--- START Supplied material ---

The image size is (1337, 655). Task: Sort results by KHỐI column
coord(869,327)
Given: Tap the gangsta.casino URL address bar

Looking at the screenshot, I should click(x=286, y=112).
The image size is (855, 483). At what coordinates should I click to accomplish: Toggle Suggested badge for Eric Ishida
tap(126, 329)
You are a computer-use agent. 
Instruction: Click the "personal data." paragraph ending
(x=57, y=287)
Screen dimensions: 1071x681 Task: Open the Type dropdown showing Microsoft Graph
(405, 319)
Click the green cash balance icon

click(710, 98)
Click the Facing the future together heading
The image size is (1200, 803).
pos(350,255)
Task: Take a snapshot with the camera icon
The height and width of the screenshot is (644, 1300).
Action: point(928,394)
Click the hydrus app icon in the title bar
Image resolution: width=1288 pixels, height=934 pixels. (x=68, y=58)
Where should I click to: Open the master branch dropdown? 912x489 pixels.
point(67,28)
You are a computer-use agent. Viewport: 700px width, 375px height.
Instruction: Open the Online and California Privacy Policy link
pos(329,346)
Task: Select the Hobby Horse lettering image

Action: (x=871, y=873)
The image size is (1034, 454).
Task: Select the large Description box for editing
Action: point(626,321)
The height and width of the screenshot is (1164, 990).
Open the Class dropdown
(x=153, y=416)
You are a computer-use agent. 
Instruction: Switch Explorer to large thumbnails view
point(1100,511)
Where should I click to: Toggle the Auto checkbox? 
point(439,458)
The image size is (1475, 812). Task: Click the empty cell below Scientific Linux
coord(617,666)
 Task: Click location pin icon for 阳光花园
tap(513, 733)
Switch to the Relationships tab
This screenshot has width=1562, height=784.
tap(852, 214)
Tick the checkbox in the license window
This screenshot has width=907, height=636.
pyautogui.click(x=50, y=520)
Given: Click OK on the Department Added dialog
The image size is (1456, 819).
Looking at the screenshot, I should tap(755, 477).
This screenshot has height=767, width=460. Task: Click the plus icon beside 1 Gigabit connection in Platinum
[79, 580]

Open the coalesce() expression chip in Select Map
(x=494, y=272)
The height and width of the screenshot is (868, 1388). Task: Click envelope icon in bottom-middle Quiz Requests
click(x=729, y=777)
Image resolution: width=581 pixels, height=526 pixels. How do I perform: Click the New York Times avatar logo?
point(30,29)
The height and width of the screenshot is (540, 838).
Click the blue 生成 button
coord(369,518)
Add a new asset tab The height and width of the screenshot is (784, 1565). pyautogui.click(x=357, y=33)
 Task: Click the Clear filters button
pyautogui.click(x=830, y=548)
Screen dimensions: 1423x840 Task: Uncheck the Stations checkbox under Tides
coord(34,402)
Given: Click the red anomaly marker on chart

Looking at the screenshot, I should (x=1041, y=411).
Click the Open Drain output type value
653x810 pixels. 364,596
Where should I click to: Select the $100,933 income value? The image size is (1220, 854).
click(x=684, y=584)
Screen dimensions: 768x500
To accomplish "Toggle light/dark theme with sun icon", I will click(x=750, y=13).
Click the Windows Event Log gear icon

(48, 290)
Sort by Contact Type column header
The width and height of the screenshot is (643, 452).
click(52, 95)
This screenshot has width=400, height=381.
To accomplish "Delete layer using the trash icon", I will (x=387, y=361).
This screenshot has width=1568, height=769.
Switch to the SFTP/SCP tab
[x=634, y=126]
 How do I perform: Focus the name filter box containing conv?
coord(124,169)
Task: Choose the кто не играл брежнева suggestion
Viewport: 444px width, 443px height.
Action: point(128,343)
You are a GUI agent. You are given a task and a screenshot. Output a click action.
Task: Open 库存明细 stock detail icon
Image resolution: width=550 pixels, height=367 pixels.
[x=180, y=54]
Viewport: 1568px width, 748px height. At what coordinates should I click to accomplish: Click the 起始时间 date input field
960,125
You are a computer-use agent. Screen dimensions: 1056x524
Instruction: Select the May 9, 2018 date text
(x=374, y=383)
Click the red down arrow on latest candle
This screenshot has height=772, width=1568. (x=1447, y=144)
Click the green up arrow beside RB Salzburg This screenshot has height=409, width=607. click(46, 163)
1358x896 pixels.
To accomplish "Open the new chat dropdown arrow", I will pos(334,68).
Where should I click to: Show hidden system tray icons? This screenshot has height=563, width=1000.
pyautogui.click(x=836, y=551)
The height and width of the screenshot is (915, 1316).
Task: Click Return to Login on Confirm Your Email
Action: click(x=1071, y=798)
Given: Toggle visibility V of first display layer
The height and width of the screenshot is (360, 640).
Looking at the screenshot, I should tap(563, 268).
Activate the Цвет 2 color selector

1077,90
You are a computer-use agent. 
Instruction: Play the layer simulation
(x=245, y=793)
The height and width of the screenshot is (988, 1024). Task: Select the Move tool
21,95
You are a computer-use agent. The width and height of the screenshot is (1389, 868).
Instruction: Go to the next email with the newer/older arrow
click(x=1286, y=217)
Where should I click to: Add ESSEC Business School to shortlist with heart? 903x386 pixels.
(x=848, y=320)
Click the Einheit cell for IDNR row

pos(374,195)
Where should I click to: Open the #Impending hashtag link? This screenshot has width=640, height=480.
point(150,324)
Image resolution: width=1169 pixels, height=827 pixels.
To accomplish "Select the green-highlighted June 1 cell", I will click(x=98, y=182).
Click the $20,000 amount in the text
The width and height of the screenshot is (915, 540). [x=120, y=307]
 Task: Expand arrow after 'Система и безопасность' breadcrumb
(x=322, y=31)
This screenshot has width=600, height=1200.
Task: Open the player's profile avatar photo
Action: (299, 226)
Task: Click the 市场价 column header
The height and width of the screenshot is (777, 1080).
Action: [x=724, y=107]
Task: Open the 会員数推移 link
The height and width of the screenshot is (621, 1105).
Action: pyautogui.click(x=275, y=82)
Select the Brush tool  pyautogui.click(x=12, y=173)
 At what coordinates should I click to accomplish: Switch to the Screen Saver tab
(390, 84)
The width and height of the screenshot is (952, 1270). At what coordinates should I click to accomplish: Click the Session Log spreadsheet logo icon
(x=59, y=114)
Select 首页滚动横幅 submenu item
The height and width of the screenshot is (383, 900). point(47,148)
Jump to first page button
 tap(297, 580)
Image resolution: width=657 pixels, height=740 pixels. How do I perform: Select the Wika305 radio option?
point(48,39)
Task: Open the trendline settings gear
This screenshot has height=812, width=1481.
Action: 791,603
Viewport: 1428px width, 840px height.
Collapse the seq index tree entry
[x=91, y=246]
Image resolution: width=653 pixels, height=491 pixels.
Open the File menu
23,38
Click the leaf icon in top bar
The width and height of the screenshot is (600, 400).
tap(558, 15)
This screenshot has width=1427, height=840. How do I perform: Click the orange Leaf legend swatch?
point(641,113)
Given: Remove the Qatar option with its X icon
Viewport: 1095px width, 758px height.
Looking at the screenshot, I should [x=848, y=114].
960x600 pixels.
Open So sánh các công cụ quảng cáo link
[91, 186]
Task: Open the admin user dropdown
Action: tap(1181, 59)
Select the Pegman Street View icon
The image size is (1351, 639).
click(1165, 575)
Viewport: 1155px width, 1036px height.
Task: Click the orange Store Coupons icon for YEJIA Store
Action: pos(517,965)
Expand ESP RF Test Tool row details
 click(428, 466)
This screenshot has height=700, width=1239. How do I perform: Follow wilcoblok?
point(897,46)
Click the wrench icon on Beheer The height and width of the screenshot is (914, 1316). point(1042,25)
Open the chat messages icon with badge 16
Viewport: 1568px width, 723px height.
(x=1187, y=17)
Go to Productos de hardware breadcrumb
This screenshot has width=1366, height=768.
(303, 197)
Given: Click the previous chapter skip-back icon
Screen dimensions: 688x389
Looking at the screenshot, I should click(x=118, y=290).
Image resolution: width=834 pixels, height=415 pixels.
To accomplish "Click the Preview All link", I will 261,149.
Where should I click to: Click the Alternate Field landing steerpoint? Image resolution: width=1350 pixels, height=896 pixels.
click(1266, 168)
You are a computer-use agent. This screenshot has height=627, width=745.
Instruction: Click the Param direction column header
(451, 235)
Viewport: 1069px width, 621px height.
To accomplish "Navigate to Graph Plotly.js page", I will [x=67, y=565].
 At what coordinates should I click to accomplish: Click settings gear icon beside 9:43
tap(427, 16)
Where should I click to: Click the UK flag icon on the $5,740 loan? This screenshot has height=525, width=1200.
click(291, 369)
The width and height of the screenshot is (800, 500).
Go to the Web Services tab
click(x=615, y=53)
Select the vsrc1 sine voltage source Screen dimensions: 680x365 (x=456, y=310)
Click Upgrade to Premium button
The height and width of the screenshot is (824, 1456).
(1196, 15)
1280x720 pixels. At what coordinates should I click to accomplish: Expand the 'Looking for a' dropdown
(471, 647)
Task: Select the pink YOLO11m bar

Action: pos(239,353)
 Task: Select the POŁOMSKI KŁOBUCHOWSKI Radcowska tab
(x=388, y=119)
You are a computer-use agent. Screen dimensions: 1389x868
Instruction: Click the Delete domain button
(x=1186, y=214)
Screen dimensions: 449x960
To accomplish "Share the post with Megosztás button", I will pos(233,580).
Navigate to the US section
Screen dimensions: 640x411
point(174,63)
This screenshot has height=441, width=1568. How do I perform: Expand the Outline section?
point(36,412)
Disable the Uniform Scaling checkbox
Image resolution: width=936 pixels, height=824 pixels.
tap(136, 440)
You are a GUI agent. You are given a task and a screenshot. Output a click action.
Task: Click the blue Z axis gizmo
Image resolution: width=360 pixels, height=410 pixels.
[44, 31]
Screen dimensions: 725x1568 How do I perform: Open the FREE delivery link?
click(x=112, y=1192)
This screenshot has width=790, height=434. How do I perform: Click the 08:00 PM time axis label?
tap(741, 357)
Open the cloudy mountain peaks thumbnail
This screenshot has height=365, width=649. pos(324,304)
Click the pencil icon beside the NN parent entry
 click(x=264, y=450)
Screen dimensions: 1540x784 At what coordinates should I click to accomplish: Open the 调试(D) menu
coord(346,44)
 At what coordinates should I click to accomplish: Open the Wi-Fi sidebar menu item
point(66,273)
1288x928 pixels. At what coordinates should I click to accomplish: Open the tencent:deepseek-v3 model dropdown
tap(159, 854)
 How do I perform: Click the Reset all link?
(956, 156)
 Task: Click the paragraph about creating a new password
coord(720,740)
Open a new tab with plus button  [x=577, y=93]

--- END Supplied material ---

== To do ==
Format the material from the line containing "This screenshot has height=700, width=1239." through the line containing "I will 261,149." as a Markdown table with the columns Row and Line. Leave out blank lines.

== Exercise output ==
| Row | Line |
|---|---|
| 1 | This screenshot has height=700, width=1239. How do I perform: Follow wilcoblok? |
| 2 | point(897,46) |
| 3 | Click the wrench icon on Beheer The height and width of the screenshot is (914, 1316). point(1042,25) |
| 4 | Open the chat messages icon with badge 16 |
| 5 | Viewport: 1568px width, 723px height. |
| 6 | (x=1187, y=17) |
| 7 | Go to Productos de hardware breadcrumb |
| 8 | This screenshot has width=1366, height=768. |
| 9 | (303, 197) |
| 10 | Given: Click the previous chapter skip-back icon |
| 11 | Screen dimensions: 688x389 |
| 12 | Looking at the screenshot, I should click(x=118, y=290). |
| 13 | Image resolution: width=834 pixels, height=415 pixels. |
| 14 | To accomplish "Click the Preview All link", I will 261,149. |